A donor-chromophore-catalyst assembly for solar CO2 reduction

摘要

We describe here the preparation and characterization of a photocathode assembly for CO2 reduction to CO in 0.1 M LiClO4 acetonitrile. The assembly was formed on 1.0 μm thick mesoporous films of NiO using a layer-by-layer procedure based on Zr(iv)–phosphonate bridging units. The structure of the Zr(iv) bridged assembly, abbreviated as NiO|-DA-RuCP2²⁺-Re(i), where DA is the dianiline-based electron donor (N,N,N′,N′-((CH2)3PO3H2)4-4,4′-dianiline), RuCP²⁺ is the light absorber [Ru((4,4′-(PO3H2CH2)2-2,2′-bipyridine)(2,2′-bipyridine))2]²⁺, and Re(i) is the CO2 reduction catalyst, Re^I((4,4′-PO3H2CH₂)₂-2,2′-bipyridine)(CO)₃Cl. Visible light excitation of the assembly in CO₂ saturated solution resulted in CO₂ reduction to CO. A steady-state photocurrent density of 65 μA cm^–2 was achieved under one sun illumination and an IPCE value of 1.9% was obtained with 450 nm illumination.

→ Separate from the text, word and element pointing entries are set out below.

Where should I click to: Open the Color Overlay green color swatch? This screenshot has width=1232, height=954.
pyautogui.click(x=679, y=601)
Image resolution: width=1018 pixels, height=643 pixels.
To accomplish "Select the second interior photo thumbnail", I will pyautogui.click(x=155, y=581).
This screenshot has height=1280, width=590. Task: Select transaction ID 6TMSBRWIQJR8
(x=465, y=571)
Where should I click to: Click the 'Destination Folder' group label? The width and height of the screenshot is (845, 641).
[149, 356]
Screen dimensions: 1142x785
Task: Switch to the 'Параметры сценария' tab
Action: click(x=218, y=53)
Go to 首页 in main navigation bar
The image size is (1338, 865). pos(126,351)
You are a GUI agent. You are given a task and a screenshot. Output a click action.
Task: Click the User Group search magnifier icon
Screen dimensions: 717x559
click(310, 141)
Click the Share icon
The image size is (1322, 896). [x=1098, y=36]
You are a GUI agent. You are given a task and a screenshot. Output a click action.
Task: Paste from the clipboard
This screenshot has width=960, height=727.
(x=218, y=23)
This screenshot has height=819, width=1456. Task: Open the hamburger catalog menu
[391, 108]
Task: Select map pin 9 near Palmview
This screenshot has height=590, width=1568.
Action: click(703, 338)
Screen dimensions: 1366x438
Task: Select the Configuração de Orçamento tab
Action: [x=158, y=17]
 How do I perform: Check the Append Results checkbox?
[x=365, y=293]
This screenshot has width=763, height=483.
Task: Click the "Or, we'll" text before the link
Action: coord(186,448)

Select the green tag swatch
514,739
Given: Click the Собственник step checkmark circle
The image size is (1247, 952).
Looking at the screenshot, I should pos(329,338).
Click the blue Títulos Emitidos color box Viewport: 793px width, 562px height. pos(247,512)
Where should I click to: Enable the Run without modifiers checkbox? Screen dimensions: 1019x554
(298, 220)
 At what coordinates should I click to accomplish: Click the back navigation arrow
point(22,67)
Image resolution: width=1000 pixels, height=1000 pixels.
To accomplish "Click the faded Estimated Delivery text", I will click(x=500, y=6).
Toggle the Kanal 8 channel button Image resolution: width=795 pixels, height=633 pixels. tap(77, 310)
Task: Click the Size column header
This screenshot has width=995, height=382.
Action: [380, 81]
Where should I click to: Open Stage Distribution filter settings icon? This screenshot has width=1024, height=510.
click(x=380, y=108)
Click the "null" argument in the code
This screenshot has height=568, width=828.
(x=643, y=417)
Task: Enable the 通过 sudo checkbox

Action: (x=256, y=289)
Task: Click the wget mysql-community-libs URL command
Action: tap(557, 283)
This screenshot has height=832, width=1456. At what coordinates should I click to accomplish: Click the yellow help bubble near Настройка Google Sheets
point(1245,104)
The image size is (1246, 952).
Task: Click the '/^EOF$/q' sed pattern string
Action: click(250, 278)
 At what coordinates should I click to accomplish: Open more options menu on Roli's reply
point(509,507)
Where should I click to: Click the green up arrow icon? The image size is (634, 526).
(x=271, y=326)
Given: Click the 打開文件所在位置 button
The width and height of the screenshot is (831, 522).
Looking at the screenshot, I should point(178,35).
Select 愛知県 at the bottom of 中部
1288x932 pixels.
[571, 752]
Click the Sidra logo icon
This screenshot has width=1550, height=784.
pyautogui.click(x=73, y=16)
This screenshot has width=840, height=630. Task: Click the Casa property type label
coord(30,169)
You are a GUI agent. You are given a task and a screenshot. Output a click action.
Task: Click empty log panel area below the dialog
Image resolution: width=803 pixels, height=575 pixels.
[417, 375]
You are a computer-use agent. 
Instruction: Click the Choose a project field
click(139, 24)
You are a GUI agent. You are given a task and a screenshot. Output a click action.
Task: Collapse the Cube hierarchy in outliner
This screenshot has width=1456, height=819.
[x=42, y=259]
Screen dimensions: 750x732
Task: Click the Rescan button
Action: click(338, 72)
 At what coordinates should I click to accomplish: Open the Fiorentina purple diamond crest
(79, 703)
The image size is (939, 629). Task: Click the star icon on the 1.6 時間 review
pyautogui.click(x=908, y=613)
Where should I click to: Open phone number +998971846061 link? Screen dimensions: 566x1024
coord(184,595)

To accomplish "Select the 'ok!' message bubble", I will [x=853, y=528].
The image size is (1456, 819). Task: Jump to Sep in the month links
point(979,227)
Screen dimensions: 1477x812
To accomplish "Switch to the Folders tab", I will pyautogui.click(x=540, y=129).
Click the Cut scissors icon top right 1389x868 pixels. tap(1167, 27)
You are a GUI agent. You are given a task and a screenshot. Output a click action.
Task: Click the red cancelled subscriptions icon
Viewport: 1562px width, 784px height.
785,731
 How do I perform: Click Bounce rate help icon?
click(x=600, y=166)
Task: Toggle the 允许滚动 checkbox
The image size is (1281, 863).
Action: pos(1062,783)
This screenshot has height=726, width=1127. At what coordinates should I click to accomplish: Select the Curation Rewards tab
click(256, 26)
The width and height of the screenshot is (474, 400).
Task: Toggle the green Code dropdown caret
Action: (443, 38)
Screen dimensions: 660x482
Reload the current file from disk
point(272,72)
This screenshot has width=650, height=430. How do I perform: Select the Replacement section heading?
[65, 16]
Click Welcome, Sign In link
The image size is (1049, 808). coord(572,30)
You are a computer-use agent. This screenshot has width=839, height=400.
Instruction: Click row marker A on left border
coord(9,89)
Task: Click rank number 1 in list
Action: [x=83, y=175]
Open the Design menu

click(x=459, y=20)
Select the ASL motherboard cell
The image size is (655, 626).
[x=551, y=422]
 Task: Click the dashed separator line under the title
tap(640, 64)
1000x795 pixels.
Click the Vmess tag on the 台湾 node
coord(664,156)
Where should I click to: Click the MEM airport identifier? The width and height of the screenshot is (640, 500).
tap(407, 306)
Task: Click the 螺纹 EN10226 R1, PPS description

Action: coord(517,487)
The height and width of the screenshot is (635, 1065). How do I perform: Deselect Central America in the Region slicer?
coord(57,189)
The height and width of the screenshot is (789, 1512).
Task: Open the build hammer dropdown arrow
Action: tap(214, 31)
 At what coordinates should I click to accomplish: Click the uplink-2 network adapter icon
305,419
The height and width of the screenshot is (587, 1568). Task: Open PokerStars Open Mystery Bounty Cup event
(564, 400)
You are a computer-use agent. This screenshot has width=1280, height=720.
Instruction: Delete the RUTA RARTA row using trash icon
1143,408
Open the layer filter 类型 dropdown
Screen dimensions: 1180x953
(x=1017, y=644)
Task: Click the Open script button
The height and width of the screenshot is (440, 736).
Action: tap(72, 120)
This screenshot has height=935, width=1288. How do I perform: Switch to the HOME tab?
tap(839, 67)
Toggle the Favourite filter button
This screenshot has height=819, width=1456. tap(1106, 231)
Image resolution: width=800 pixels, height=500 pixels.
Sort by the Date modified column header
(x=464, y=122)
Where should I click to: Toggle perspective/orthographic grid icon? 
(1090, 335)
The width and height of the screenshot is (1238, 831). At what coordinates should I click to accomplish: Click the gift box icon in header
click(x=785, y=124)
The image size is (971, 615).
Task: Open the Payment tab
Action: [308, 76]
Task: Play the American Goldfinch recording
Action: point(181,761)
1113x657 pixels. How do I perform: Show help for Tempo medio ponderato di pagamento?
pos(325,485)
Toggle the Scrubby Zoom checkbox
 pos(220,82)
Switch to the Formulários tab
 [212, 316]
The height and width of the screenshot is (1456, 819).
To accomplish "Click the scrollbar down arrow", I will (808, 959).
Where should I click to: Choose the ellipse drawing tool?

The importance of the DA aniline donor in the assembly as an initial site for reduction of the RuCP²⁺ excited state was demonstrated by an 8 times higher photocurrent generated with DA present in the surface film compared to a control without DA. Nanosecond transient absorption measurements showed that the expected reduced one-electron intermediate, RuCP⁺, was formed on a sub-nanosecond time scale with back electron transfer to the electrode on the microsecond timescale which competes with forward electron transfer to the Re(i) catalyst at t_1/2 = 2.6 μs (k_ET = 2.7 × 10⁵ s^–1).